● Trecho do texto
————————

Síntese: O texto trata da distribuição do ônus da prova diante do pedido de antecipação dos efeitos da tutela, enfocando a aplicação da teoria da carga dinâmica da prova e das inversões legais em seu ônus de produção.
Sumário: 1- O processo: deveres, ônus e faculdades. 2- Tutela Cognitiva. 3- Sistemas de Análise da Prova. 4- Neutralidade e Ônus da Prova. 5- Os Poderes Instrutórios do Juiz. 6- Objeto da Prova. 7- Ônus da Prova. 8- Antecipação dos Efeitos da Tutela e Ônus da Prova. 9- Conclusões
1- O PROCESSO: DEVERES, ÔNUS E FACULDADES
Juridicamente falando, ao vocábulo processo podem ser atribuídos vários significados. Em uma primeira acepção, processo se confunde com "autos", e nesse caso, refiro-me a um determinado processo, ou seja, a um determinado feito.
Em contraponto, posso partir para o grau máximo de generalidade e tomar processo como indicativo de veículo da atividade jurisdicional. Nesta hipótese, digo que o processo é o meio através do qual, materializando-se concretamente o exercício da ação, o Estado presta a tutela jurisdicional, qualquer que seja ela.
Mas posso, igualmente, tomar processo de forma mais específica, quando, então, estarei falando de um conjunto de atos destinados a dar concretude à prestação jurisdicional em determinada área (civil penal, administrativa etc...), através de uma relação jurídica própria, distinta da que lhe é objeto.
Neste último caso, passo a ter uma relação jurídica de direito público (porque envolve em um dos vértices o Estado) na qual observaremos deveres, ônus e faculdades, atribuídos às partes e ao juiz no desenrolar de uma relação dinâmica.

————————

● Dados registrados
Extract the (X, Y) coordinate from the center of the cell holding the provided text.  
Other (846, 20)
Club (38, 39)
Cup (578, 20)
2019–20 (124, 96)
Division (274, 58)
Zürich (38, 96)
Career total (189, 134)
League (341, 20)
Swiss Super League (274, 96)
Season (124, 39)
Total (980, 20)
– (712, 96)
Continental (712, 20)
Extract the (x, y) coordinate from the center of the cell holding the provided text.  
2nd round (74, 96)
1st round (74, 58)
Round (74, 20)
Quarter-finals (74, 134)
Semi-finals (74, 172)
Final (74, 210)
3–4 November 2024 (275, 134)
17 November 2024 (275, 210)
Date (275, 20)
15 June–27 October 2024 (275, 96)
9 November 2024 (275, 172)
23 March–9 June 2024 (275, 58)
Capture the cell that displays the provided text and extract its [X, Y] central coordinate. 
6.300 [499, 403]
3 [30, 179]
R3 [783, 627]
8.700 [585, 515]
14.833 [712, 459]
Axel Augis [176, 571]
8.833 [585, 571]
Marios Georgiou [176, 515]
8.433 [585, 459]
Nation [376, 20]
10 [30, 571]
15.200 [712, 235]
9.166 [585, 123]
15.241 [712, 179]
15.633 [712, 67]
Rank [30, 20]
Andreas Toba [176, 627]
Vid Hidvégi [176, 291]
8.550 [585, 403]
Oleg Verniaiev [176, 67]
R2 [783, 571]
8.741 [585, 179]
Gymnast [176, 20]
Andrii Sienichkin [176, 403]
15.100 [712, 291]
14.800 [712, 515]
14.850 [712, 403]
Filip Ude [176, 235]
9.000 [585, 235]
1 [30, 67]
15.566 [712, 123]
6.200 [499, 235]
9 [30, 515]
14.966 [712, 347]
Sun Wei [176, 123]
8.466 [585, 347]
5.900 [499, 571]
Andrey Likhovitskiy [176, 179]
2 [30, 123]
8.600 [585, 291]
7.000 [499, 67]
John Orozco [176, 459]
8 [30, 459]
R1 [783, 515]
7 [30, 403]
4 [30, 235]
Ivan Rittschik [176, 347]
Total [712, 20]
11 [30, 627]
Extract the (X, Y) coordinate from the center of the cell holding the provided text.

————————

● O que se pede
1/ Traduza para o inglês esta frase do texto sobre o ônus da prova: "Juridicamente falando, ao vocábulo processo podem ser atribuídos vários significados."
2/ Devolva, sem alterar nada, o trecho do texto sobre o ônus da prova que começa nas palavras "Síntese: O texto" e termina logo após "um determinado feito.".
As entradas não têm relação alguma com o texto sobre o ônus da prova.

● Respostas das tarefas
1/ Legally speaking, several meanings can be attributed to the word "processo".

2/
Síntese: O texto trata da distribuição do ônus da prova diante do pedido de antecipação dos efeitos da tutela, enfocando a aplicação da teoria da carga dinâmica da prova e das inversões legais em seu ônus de produção.
Sumário: 1- O processo: deveres, ônus e faculdades. 2- Tutela Cognitiva. 3- Sistemas de Análise da Prova. 4- Neutralidade e Ônus da Prova. 5- Os Poderes Instrutórios do Juiz. 6- Objeto da Prova. 7- Ônus da Prova. 8- Antecipação dos Efeitos da Tutela e Ônus da Prova. 9- Conclusões
1- O PROCESSO: DEVERES, ÔNUS E FACULDADES
Juridicamente falando, ao vocábulo processo podem ser atribuídos vários significados. Em uma primeira acepção, processo se confunde com "autos", e nesse caso, refiro-me a um determinado processo, ou seja, a um determinado feito.